Essas reportagens não saem em outros lugares por falta de profissionais qualificados ou de compromisso dos veículos?

Há três coisas. Primeiro, a ideia de que a região amazônica é exótica e deve ser tratada como tal. Segundo, o comprometimento dos veículos de Belém, que nunca publicam nada sobre a Vale, por exemplo. Em terceiro lugar está a covardia do jornalista. Há um abastardamento da profissão.

A partir do momento em que o jornalista, que era empregado, passa a ser empresário, ele pensa dez vezes antes de pôr em risco a relação entre sua empresa e a empresa jornalística que o contrata. O compromisso passa a ser com essa relação.

A mídia dita alternativa cunhou a sigla PIG, Partido da Imprensa Golpista.

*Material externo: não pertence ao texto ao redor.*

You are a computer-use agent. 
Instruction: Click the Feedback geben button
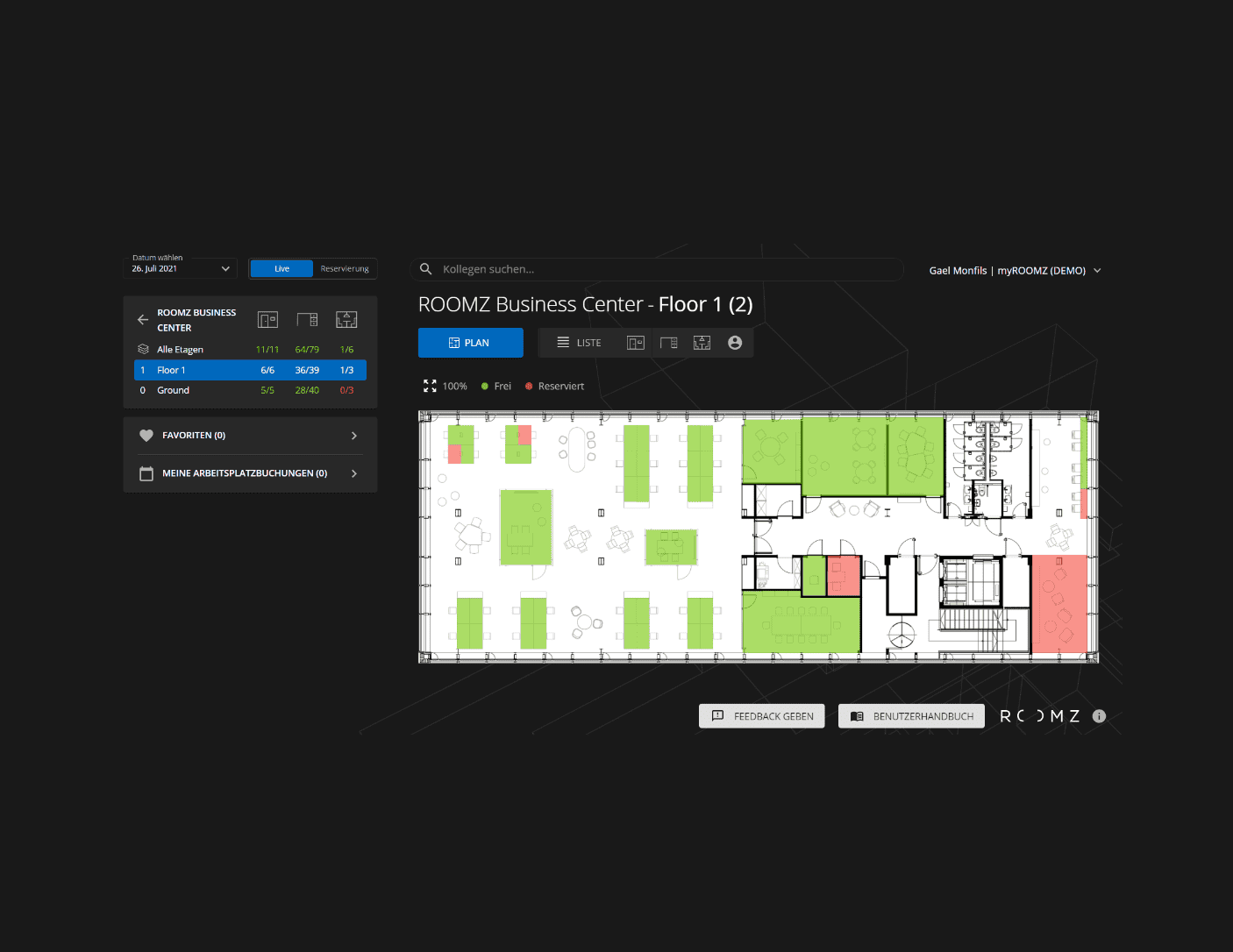tap(761, 716)
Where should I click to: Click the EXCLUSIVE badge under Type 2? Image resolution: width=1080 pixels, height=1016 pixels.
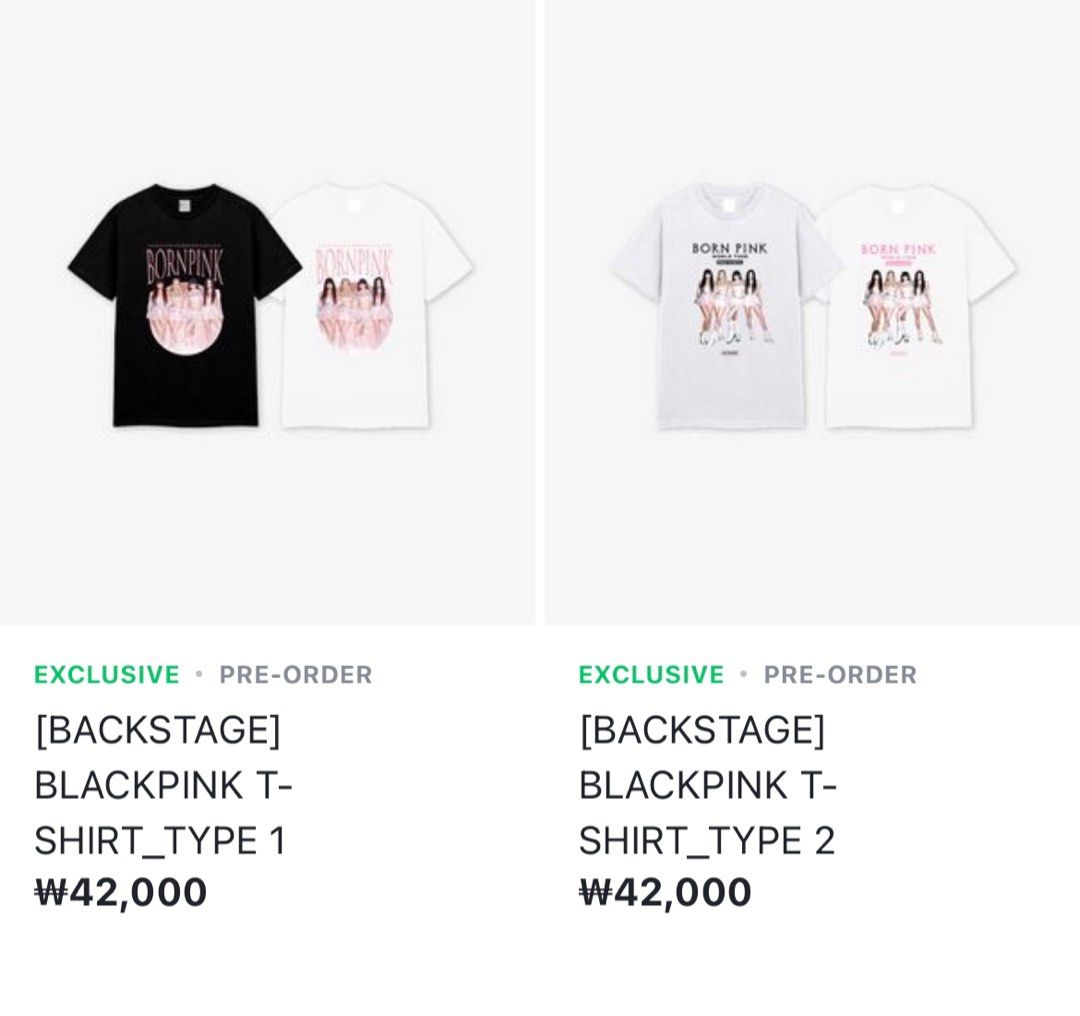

Por que discorda do termo e de seu uso?

Primeiro porque leio a grande imprensa e porque as informações mais importantes estão ali, e não na internet, no Twitter e nos blogs.

Uma coisa que os donos de jornal aprenderam é que não vale a pena participar de conspirações, porque elas liquidam com a credibilidade da empresa. É algo que eu investigo: tem dono de empresa jornalística articulado? Não tem.

Agora, eles não gostam do Lula, não gostam da Dilma. Embarcam em teses como o impeachment, que eu acho uma besteira. Mas não se trata de imprensa golpista. Golpista é uma palavra grave.

Qual o problema desse discurso?

Ele cria uma teoria conspirativa. O que não é o cânone da esquerda e do PT vira golpista.

Os blogueiros me homenagearam várias vezes, então eles não podem me atacar porque eu sou oposição. Reclamam que falo muito do PT. Mas o PT está no governo!

Não adianta centrar fogo no PSDB, eles não estão no poder. Nós temos que centrar fogo no poder porque o poder não é democrático. O fanatismo é empobrecedor.

Você já enfrentou ameaças de morte. Como lidou com elas?

Meus inimigos, aqueles que gostariam de me calar, sabem que eu posso ter informações dessa intenção deles. Quando a ameaça tem consistência, vou atrás e faço o cara saber que eu sei.